Below are some entries; can you quote all of them exactly?

"""

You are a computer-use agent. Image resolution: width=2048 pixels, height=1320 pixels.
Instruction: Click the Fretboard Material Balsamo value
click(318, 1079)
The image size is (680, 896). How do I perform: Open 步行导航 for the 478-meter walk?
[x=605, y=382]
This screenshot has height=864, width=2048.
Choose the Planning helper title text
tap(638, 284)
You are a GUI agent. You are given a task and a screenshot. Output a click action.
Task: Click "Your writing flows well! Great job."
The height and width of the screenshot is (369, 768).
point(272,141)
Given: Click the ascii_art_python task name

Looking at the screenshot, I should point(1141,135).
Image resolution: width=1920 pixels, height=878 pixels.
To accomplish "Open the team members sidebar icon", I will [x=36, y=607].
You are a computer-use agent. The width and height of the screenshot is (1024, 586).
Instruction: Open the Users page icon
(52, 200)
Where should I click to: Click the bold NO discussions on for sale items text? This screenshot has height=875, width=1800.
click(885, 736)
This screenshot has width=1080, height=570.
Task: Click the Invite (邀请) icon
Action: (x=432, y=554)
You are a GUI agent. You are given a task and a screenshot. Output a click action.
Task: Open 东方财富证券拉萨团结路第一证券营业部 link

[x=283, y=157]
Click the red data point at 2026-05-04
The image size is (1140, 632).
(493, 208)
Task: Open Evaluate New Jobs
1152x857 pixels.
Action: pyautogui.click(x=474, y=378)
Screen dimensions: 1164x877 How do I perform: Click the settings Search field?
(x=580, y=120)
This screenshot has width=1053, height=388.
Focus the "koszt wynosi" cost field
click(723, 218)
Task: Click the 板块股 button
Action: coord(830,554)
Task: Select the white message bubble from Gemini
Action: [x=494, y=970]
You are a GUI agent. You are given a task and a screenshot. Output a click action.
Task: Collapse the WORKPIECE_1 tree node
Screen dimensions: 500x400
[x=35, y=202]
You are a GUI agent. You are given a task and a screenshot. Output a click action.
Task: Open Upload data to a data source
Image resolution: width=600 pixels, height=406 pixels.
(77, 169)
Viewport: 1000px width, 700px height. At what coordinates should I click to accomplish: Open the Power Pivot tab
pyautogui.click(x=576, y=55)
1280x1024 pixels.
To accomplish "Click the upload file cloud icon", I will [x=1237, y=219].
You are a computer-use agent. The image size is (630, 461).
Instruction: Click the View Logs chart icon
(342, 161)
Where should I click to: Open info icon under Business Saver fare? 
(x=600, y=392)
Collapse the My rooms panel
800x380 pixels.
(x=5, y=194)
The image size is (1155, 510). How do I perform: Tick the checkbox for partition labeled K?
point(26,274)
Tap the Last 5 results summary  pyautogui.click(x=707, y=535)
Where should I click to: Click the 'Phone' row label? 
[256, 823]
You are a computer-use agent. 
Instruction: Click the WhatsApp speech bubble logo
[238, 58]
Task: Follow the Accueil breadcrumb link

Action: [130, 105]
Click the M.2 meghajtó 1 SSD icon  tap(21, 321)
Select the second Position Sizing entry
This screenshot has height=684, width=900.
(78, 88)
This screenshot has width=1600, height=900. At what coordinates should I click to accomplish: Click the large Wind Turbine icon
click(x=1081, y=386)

"""

## Response box
You are a computer-use agent. Image resolution: width=2048 pixels, height=1320 pixels.
Instruction: Click the Fretboard Material Balsamo value
click(318, 1079)
The image size is (680, 896). How do I perform: Open 步行导航 for the 478-meter walk?
[x=605, y=382]
This screenshot has height=864, width=2048.
Choose the Planning helper title text
tap(638, 284)
You are a GUI agent. You are given a task and a screenshot. Output a click action.
Task: Click "Your writing flows well! Great job."
The height and width of the screenshot is (369, 768).
point(272,141)
Given: Click the ascii_art_python task name

Looking at the screenshot, I should point(1141,135).
Image resolution: width=1920 pixels, height=878 pixels.
To accomplish "Open the team members sidebar icon", I will [x=36, y=607].
You are a computer-use agent. The width and height of the screenshot is (1024, 586).
Instruction: Open the Users page icon
(52, 200)
Where should I click to: Click the bold NO discussions on for sale items text? This screenshot has height=875, width=1800.
click(885, 736)
This screenshot has width=1080, height=570.
Task: Click the Invite (邀请) icon
Action: (x=432, y=554)
You are a GUI agent. You are given a task and a screenshot. Output a click action.
Task: Open 东方财富证券拉萨团结路第一证券营业部 link

[x=283, y=157]
Click the red data point at 2026-05-04
The image size is (1140, 632).
(493, 208)
Task: Open Evaluate New Jobs
1152x857 pixels.
Action: pyautogui.click(x=474, y=378)
Screen dimensions: 1164x877 How do I perform: Click the settings Search field?
(x=580, y=120)
This screenshot has width=1053, height=388.
Focus the "koszt wynosi" cost field
click(723, 218)
Task: Click the 板块股 button
Action: coord(830,554)
Task: Select the white message bubble from Gemini
Action: [x=494, y=970]
You are a GUI agent. You are given a task and a screenshot. Output a click action.
Task: Collapse the WORKPIECE_1 tree node
Screen dimensions: 500x400
[x=35, y=202]
You are a GUI agent. You are given a task and a screenshot. Output a click action.
Task: Open Upload data to a data source
Image resolution: width=600 pixels, height=406 pixels.
(77, 169)
Viewport: 1000px width, 700px height. At what coordinates should I click to accomplish: Open the Power Pivot tab
pyautogui.click(x=576, y=55)
1280x1024 pixels.
To accomplish "Click the upload file cloud icon", I will [x=1237, y=219].
You are a computer-use agent. The image size is (630, 461).
Instruction: Click the View Logs chart icon
(342, 161)
Where should I click to: Open info icon under Business Saver fare? 
(x=600, y=392)
Collapse the My rooms panel
800x380 pixels.
(x=5, y=194)
The image size is (1155, 510). How do I perform: Tick the checkbox for partition labeled K?
point(26,274)
Tap the Last 5 results summary  pyautogui.click(x=707, y=535)
Where should I click to: Click the 'Phone' row label? 
[256, 823]
You are a computer-use agent. 
Instruction: Click the WhatsApp speech bubble logo
[238, 58]
Task: Follow the Accueil breadcrumb link

Action: [130, 105]
Click the M.2 meghajtó 1 SSD icon  tap(21, 321)
Select the second Position Sizing entry
This screenshot has height=684, width=900.
(78, 88)
This screenshot has width=1600, height=900. At what coordinates should I click to accomplish: Click the large Wind Turbine icon
click(x=1081, y=386)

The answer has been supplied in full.